Čantavir (Чантавир, Csantavér, Čantavir) is a village located in the administrative area of the City of Subotica, in the North Bačka District, Vojvodina, Serbia. It has a population of 5,545 inhabitants (2022) and is the largest village with Hungarian ethnic majority in the country.

==Demographics==
===Historical population===
- 1921: 8,969
- 1931: 11,287
- 1948: 9,397
- 1953: 9,262
- 1961: 9,341
- 1971: 9,085
- 1981: 8,596
- 1991: 7,940
- 2002: 7,178
- 2011: 6,951
- 2022: 5,545

===Ethnic groups===
According to data from the 2022 census, ethnic groups in the village include:
- 4,854 (87.5%) Hungarians
- 264 (4.7%) Roma
- 70 (1.2%) Serbs
- Others/Undeclared/Unknown

==School and culture==
There is an elementary school in Čantavir. From 1996 "Primavera" became a mixed voice chamber choir "Musica Viva". They have tried to bring live music to the hearts of their audience at concerts, festivals and other events.
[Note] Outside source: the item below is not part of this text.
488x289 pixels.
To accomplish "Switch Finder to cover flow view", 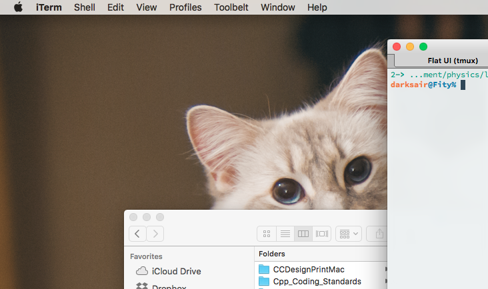I will [322, 234].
On their programme there are numerous compositions from all areas of musical history.

== People ==
- József Törley (1858-1907), Hungarian business magnate, investor, philanthropist
- Szilveszter Matuska (1892–?), serial killer
- Heni Dér (born 1986), Hungarian singer

== Sister cities ==
- ROU Borsec, Romania
- HUN Csanytelek, Hungary
- HUN Mezőberény, Hungary
- HUN Nemesnádudvar, Hungary
- HUN Szajol, Hungary
- HUN Tépe, Hungary

== Literature ==
- Slobodan Ćurčić, Broj stanovnika Vojvodine, Novi Sad, 1996.